04 May 2016

How-To: Unearth & Avoid Phishing Scams

0 Comment

Like pests in your garden, Internet scams can creep up when you least expect them, infecting your computer without your knowledge and compromising PII and your login credentials. Thus, it is important to stay vigilant and take measures to protect your accounts, especially from phishing scams such as requests to pay invoices or log into legitimate-looking banking websites.

“Phishing” is a term used to describe the illegal attainment of an online user’s financial information in which the attacker poses as a legitimate company with which the user has an affiliation.

Phishing attacks occur over emails, instant messaging services, phone calls, and other communication channels, and take the appearance of a company’s website that the user is affiliated with to appear authentic and coerce the user into providing personal information.

With the introduction of chip-enabled credit and debit cards, phishing scams are becoming more frequent due to the lag of customers who have received their cards, and the confusion that has been caused by that delay. Scammers are emailing users in high numbers posing as the card issuer, asking the user to confirm personal information so that they can obtain that information.

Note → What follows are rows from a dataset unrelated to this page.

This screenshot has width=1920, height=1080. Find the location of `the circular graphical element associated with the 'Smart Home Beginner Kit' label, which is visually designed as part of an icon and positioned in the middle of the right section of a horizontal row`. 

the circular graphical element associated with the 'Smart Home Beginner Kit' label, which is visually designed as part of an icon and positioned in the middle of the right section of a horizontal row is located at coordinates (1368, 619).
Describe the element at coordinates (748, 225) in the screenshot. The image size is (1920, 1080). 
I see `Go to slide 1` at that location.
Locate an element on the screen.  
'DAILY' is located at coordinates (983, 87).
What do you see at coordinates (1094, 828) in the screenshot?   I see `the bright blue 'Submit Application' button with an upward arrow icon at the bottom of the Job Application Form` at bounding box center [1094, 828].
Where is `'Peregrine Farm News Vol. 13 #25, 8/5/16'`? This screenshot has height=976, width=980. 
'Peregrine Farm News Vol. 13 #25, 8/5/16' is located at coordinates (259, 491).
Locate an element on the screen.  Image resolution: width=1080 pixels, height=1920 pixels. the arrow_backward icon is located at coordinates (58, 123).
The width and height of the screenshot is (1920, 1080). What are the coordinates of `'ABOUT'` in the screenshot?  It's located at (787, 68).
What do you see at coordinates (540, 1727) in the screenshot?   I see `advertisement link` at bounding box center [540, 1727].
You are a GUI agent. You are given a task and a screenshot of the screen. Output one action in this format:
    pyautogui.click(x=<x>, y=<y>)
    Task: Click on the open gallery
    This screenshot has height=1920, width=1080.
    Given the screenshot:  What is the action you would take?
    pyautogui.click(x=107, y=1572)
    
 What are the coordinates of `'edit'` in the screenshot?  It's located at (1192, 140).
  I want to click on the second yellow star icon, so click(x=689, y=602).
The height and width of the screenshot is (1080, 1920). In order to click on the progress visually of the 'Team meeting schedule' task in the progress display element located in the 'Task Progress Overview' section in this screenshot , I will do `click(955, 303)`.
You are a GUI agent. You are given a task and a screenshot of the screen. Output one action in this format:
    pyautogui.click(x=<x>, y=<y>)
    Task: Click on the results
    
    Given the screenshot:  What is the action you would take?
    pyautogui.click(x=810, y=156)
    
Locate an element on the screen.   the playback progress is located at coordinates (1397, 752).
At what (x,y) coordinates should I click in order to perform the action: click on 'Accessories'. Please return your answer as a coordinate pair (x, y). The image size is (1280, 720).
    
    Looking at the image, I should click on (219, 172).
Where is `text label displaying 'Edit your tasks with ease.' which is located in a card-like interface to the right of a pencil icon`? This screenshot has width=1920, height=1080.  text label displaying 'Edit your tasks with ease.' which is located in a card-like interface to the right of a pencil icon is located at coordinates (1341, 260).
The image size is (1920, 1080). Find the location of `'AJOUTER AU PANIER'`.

Here are a few ways you can protect yourself against phishing schemes:

  1. Contact BMS first about any software, hardware or banking issues. Please note that a BMS representative will never contact you about a local software or hardware issue unless you have initiated this contact. If you are contacted by someone who claims they are a BMS representative without initiating the contact, please contact the BMS Support Center immediately.
  2. Be cautious. It is important to be very cautious and protective of your personal information and the PII of the estates that you administer at all times. For example, you should always be cautious of emails that are from unrecognized senders (especially those with attachments or embedded links), as well as those that ask you to provide personal and/or financial information when you have not initiated contact with the sender, even if the email appears to be from a company you are affiliated with.
  3. If you did not initiate contact, do not engage. Since phishing attacks can take many forms, it is important to be wary of emails or phone calls that you did not initiate asking for your personal or financial information. A good rule of thumb is to never divulge personal information over the phone unless you have initiated the call, and also never email personal or financial information, even if you are close to the recipient. When conducting online transactions, make sure the site is secure by looking for a lock icon on your browser’s status bar, or a “https:” in the URL, where the “s” stands for “secure.”
  4. Don’t open any attachments that you are not expecting. Phishing emails often include links or attachments that the user is asked to click/open, allowing the attacker to gain access to their information. Thus, it is important to never click on links, download files, or open attachments in emails (especially .zip, .exe, .rar files) from unknown senders. In addition, if you have received a suspicious email or an email that you did not initiate asking for personal information, never click on the URL within that email. Instead, you can hover over the text to get the link address and, if it doesn’t look like it is a url for the intended website, then consider it malicious. Call the company that emailed you to check if they sent the email (obtain their phone number from a source other than the email.)
  5. Monitor your online accounts and bank statements regularly. Phishing attacks can pop up out of the blue, and can be disguised so well that you may not know that you have been attacked. That is why it is important to monitor your online accounts regularly and perform monthly reconciliation of bank statements to ensure that no unauthorized transactions have been made.